Reproduce the entries that follow, exactly and in full.

• _Records to use_
________________________________________

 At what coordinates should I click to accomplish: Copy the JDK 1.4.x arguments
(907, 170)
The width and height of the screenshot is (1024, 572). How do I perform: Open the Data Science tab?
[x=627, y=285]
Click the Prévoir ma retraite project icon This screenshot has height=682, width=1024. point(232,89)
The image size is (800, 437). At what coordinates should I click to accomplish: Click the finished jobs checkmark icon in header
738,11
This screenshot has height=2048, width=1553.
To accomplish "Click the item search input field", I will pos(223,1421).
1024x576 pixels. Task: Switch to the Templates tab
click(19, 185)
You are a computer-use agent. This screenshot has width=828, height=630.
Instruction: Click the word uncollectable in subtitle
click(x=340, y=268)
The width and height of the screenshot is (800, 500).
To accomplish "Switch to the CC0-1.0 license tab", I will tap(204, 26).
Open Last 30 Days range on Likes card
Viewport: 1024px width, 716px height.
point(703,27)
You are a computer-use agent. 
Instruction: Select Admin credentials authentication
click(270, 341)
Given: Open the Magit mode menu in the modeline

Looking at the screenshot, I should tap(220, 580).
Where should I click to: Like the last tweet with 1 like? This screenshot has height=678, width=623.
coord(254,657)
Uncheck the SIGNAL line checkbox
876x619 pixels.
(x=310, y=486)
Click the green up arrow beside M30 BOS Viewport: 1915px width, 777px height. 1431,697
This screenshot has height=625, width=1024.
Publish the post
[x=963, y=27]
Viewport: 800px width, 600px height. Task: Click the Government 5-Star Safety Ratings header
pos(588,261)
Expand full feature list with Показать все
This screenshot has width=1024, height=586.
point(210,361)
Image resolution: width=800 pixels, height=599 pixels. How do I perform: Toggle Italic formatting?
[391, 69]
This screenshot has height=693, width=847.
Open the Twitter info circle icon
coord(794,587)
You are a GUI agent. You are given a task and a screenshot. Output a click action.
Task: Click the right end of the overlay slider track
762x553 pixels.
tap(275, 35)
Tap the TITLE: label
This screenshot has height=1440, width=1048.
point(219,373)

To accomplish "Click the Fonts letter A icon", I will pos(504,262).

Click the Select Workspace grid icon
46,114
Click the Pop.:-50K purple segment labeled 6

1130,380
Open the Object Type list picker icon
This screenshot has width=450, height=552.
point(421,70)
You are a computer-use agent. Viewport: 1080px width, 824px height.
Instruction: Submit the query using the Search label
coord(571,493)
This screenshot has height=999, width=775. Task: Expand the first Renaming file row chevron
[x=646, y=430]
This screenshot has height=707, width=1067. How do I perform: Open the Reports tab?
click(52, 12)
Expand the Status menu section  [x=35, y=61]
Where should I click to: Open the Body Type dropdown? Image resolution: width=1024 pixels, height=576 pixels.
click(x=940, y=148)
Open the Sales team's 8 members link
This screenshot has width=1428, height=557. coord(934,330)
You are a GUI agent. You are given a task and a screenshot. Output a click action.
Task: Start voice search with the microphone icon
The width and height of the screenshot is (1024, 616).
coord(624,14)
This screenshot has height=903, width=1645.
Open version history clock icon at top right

________________________________________

• _Output of the task_
 At what coordinates should I click to accomplish: Copy the JDK 1.4.x arguments
(907, 170)
The width and height of the screenshot is (1024, 572). How do I perform: Open the Data Science tab?
[x=627, y=285]
Click the Prévoir ma retraite project icon This screenshot has height=682, width=1024. point(232,89)
The image size is (800, 437). At what coordinates should I click to accomplish: Click the finished jobs checkmark icon in header
738,11
This screenshot has height=2048, width=1553.
To accomplish "Click the item search input field", I will pos(223,1421).
1024x576 pixels. Task: Switch to the Templates tab
click(19, 185)
You are a computer-use agent. This screenshot has width=828, height=630.
Instruction: Click the word uncollectable in subtitle
click(x=340, y=268)
The width and height of the screenshot is (800, 500).
To accomplish "Switch to the CC0-1.0 license tab", I will tap(204, 26).
Open Last 30 Days range on Likes card
Viewport: 1024px width, 716px height.
point(703,27)
You are a computer-use agent. 
Instruction: Select Admin credentials authentication
click(270, 341)
Given: Open the Magit mode menu in the modeline

Looking at the screenshot, I should tap(220, 580).
Where should I click to: Like the last tweet with 1 like? This screenshot has height=678, width=623.
coord(254,657)
Uncheck the SIGNAL line checkbox
876x619 pixels.
(x=310, y=486)
Click the green up arrow beside M30 BOS Viewport: 1915px width, 777px height. 1431,697
This screenshot has height=625, width=1024.
Publish the post
[x=963, y=27]
Viewport: 800px width, 600px height. Task: Click the Government 5-Star Safety Ratings header
pos(588,261)
Expand full feature list with Показать все
This screenshot has width=1024, height=586.
point(210,361)
Image resolution: width=800 pixels, height=599 pixels. How do I perform: Toggle Italic formatting?
[391, 69]
This screenshot has height=693, width=847.
Open the Twitter info circle icon
coord(794,587)
You are a GUI agent. You are given a task and a screenshot. Output a click action.
Task: Click the right end of the overlay slider track
762x553 pixels.
tap(275, 35)
Tap the TITLE: label
This screenshot has height=1440, width=1048.
point(219,373)

To accomplish "Click the Fonts letter A icon", I will pos(504,262).

Click the Select Workspace grid icon
46,114
Click the Pop.:-50K purple segment labeled 6

1130,380
Open the Object Type list picker icon
This screenshot has width=450, height=552.
point(421,70)
You are a computer-use agent. Viewport: 1080px width, 824px height.
Instruction: Submit the query using the Search label
coord(571,493)
This screenshot has height=999, width=775. Task: Expand the first Renaming file row chevron
[x=646, y=430]
This screenshot has height=707, width=1067. How do I perform: Open the Reports tab?
click(52, 12)
Expand the Status menu section  [x=35, y=61]
Where should I click to: Open the Body Type dropdown? Image resolution: width=1024 pixels, height=576 pixels.
click(x=940, y=148)
Open the Sales team's 8 members link
This screenshot has width=1428, height=557. coord(934,330)
You are a GUI agent. You are given a task and a screenshot. Output a click action.
Task: Start voice search with the microphone icon
The width and height of the screenshot is (1024, 616).
coord(624,14)
This screenshot has height=903, width=1645.
Open version history clock icon at top right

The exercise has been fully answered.